Miró a través del ventanal, había caído la tarde, la gente salía de las oficinas y de los establecimientos de Zion Square, tan ajetreada siempre. Ahí estaba el guardia británico dirigiendo el tráfico. En las aceras de los laterales, muchachas, hombres, muchachos, mujeres que hacían las últimas compras y se encaminaban a las paradas de los autobuses, o hacían cola frente a la entrada del cine, o caminaban en distintas direcciones rumbo a sus casas, a sus barrios al oeste, al sur, al norte, áreas habitadas por judíos de diversas procedencias y separadas entre sí por grandes descampados llenos de cardos, piedras y tierra seca.

—Acabo de cumplir treinta y cuatro años —reconoció al volverse—. He tardado más de una década en poner mi propia firma en mis escritos, pero llevo vinculada a este mundo desde los veintiuno, cuando comencé a trabajar como correctora de pruebas en The Globe and Mail de Toronto y tuve la absurda ocurrencia de enamorarme de un periodista casado que me sacaba diecisiete años y además era mi jefe. —Hizo una mueca de amarga ironía—. Supongo que ya sabes lo ciego e imbécil que es el amor a veces. Junto a él crucé el Atlántico cuando le ofrecieron la corresponsalía para el Cercano Oriente. Nos instalamos en El Cairo, alquilamos una casa preciosa, nos hicimos socios del Gezira Club y nos adentramos en la intensa vida social de la capital egipcia, bastante más animada que la de Jerusalén, por cierto. Y, además, trajimos al mundo a dos hijas, a pesar de que él había empezado a desplegar su otra cara desde el principio. Allí vivimos los días más turbios y menos turbios de la gran guerra, desde allí también él se fue moviendo, Bucarest, Trípoli, Beirut, Atenas, yendo y viniendo constantemente, alternando su trabajo con oscuras depresiones, amantes y borracheras; perdí la cuenta de los cientos de crónicas que yo misma redacté y envié con su firma mientras él se negaba a salir de la cama o se pasaba días enteros en el jardín, dormitando en una hamaca, sumido en resacas o en el más simple abatimiento.

Había hablado del tirón, con desnuda franqueza.
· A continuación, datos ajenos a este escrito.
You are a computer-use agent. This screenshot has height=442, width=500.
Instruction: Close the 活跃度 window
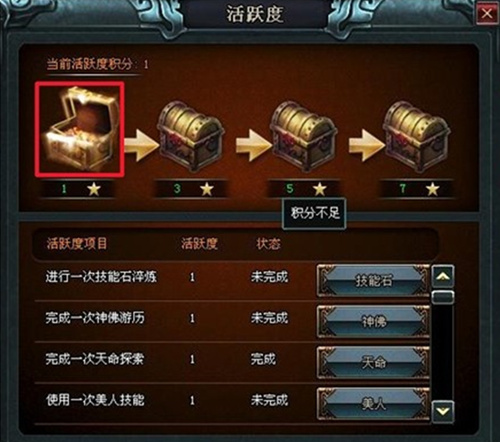[x=487, y=14]
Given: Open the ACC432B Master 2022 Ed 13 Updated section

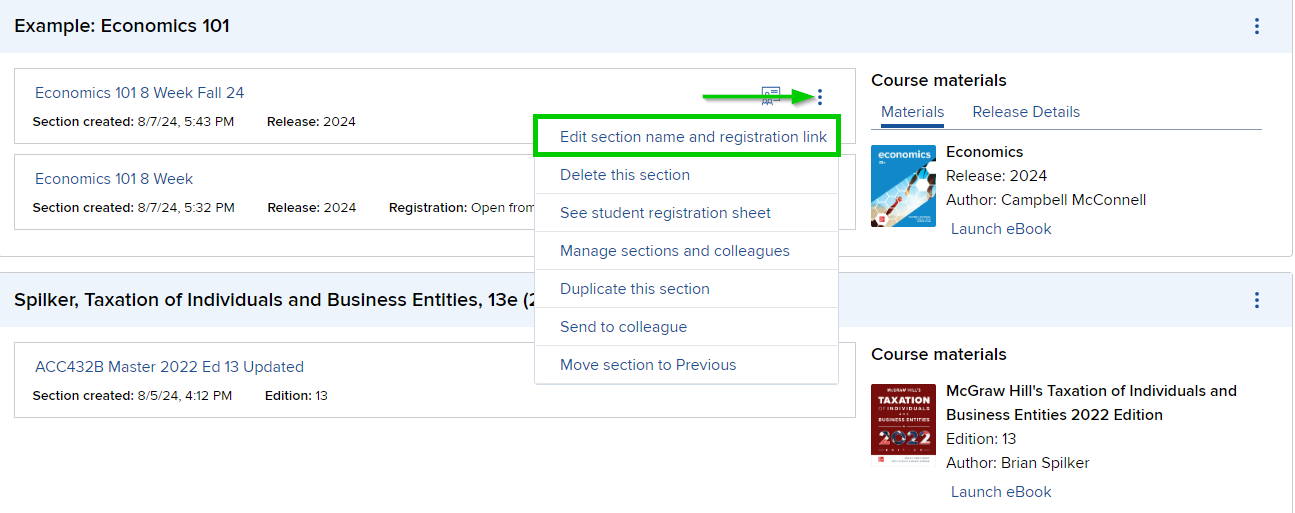Looking at the screenshot, I should (169, 367).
Yo me limitaba a contemplar sus ojos como metálicos, su rostro lleno de aristas.

—Aguanté lo que pude pero, por mi salud mental, sabía que todo debía tener un fin y yo misma marqué el plazo: la caída de Alemania conllevaría el adiós a mi matrimonio. Fui organizándome, preparando a las niñas; son listas, fabulosas, perfectamente conscientes de la situación a pesar de su edad. Aceptaron sin trauma alguno quedarse internas un tiempo con las monjitas católicas, Dios las bendiga, mientras su madre salía al mundo y volvía a llenarse los pulmones de aire.

Paró unos segundos, como si el recuerdo súbito de sus hijas no permitiera tocar el tema de paso y requiriera un pensamiento un poco más prolongado.
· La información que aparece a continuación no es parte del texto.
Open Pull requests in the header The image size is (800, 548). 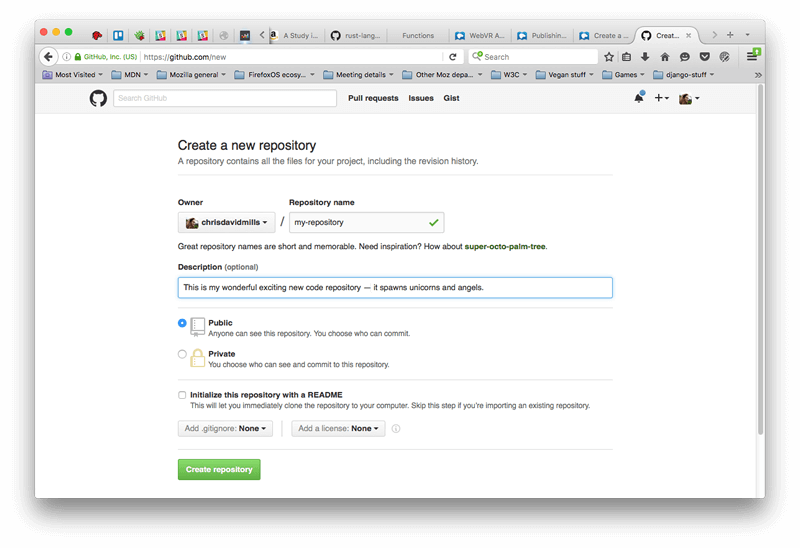tap(373, 98)
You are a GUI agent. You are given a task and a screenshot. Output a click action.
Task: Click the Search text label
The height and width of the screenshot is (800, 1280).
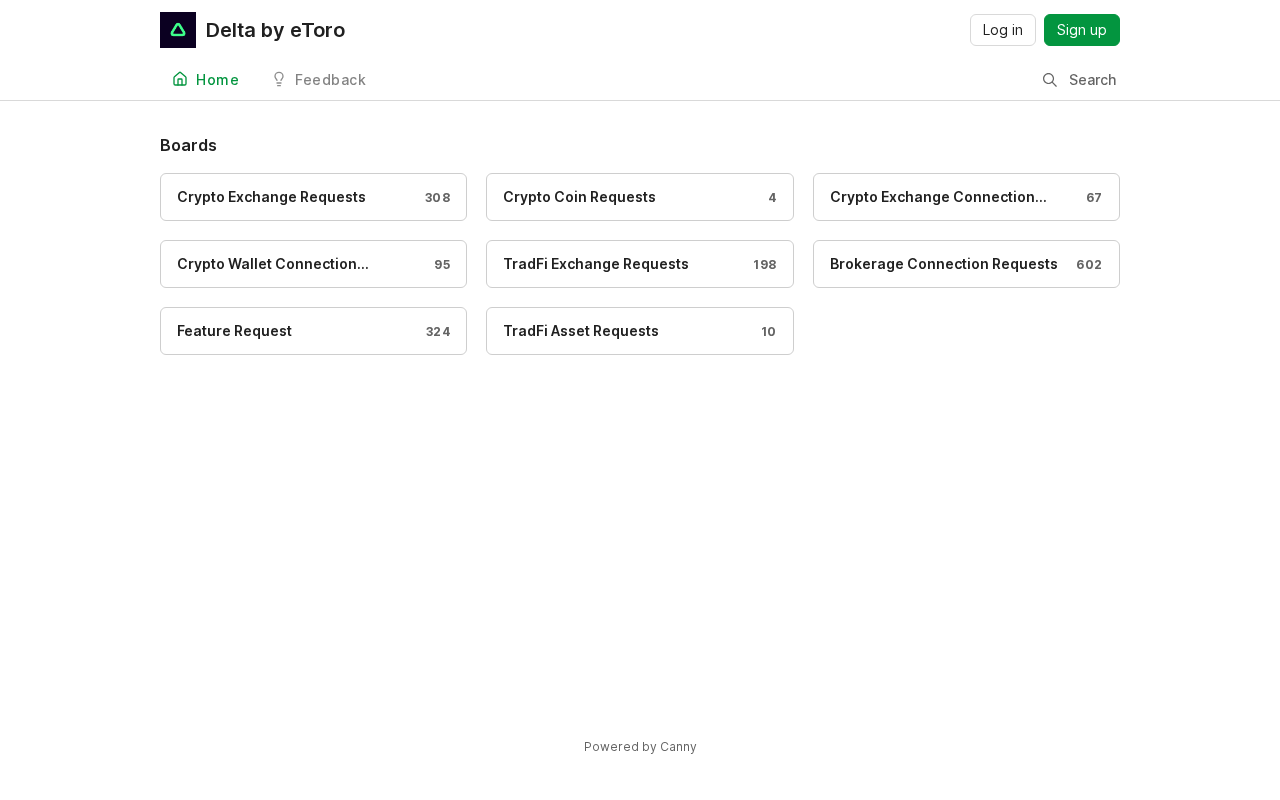(x=1092, y=80)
—Intento ir a verlas una vez al mes —dijo luego—. Me reciben siempre como si llegara Santa Claus, jamás he oído de sus bocas una queja o un reproche. Estoy convencida de que esto ha sido lo mejor para las tres, infinitamente más llevadero que vivir con una madre frustrada y resentida que se va poco a poco consumiendo. El día en que las dejé en el colegio, para que el corazón no se me partiera, di en mi casa una gran fiesta de despedida; a la mañana siguiente cogí el tren. Ahora vivo en un pequeño estudio dentro del Austrian Hospice. No tengo apenas muebles, ni la menor comodidad ni servicio doméstico; aun así, con excepción de las niñas y un puñado de amigos, apenas echo de menos nada de mi otra vida. Me siento bien, libre, viva. Lo que sí mantengo es al padre de mis hijas enfurecido conmigo por haberlo abandonado; el muy idiota no sabe que, con su insidia, me estimula para seguir adelante y esforzarme por hacerlo mejor cada día.

Admirable Frances Nash, pensé. Admirable en su valentía, en su pasmosa ausencia de miedos. O eso creía yo, hasta que me atreví a preguntárselo abiertamente.

—Pero ¿de verdad no te asusta todo lo que está ocurriendo?

—Me aterra —reconoció—. Por el día a día, y por lo que puede venir luego. Pero hay que aprender a convivir con el espanto, amiga mía. En caso contrario, nos hundimos.